═══ SUPPLIED MATERIAL ═══

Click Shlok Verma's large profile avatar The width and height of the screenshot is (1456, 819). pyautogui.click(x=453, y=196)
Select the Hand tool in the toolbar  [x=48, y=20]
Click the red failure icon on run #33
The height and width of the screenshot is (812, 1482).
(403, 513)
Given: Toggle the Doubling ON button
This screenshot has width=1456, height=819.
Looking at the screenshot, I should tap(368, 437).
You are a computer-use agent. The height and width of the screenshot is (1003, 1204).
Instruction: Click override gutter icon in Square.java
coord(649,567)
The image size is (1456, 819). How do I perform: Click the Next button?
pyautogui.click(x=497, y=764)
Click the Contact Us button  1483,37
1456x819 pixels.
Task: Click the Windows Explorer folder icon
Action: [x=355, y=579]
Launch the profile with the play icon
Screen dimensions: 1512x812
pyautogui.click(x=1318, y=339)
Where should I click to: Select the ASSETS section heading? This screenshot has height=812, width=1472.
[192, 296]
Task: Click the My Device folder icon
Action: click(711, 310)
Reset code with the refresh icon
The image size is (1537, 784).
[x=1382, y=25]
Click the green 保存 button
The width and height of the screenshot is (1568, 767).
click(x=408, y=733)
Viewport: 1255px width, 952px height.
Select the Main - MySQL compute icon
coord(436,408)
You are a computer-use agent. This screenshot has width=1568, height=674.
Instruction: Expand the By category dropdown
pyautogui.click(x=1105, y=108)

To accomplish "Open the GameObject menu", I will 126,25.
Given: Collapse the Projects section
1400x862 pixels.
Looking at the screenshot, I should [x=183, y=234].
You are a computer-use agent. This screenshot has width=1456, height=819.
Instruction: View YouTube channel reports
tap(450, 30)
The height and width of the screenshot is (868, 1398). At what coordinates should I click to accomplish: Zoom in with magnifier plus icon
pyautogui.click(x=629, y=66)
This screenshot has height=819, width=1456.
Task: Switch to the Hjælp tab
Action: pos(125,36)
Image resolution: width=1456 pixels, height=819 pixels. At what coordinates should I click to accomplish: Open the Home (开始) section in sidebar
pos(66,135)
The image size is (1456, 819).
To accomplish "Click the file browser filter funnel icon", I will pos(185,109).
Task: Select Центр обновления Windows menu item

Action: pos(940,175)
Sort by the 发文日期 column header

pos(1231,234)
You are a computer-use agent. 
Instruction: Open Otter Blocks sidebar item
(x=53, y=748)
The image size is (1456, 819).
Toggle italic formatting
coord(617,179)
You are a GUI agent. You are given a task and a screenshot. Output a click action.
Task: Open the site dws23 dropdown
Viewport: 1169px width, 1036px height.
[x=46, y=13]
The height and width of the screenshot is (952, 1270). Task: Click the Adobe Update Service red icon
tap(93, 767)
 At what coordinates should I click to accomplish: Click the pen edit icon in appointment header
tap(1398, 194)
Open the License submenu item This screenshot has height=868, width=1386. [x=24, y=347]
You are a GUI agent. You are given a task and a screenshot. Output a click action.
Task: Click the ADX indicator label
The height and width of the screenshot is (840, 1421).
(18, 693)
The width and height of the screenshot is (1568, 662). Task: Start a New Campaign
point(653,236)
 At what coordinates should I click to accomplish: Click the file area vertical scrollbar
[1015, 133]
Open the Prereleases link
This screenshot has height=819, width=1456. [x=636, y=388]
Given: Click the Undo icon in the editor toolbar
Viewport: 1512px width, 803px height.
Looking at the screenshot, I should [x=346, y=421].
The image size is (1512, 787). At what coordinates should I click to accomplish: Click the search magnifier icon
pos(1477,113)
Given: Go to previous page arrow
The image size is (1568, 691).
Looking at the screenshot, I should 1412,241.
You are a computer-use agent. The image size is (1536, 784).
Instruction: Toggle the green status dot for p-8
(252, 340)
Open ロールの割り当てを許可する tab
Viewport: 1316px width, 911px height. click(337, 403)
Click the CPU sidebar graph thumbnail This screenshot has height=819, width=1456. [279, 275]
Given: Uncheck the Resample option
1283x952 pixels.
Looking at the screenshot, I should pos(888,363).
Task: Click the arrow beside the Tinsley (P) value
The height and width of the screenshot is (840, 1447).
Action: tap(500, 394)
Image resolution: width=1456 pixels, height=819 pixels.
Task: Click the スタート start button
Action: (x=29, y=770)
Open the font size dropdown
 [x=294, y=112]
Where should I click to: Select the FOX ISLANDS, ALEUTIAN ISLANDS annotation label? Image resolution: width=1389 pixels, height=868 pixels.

═══

# TRY IT
Pull out every line of the records that includes the string "will".

# TASK RESPONSE
To accomplish "Open the GameObject menu", I will 126,25.
To accomplish "Click the file browser filter funnel icon", I will pos(185,109).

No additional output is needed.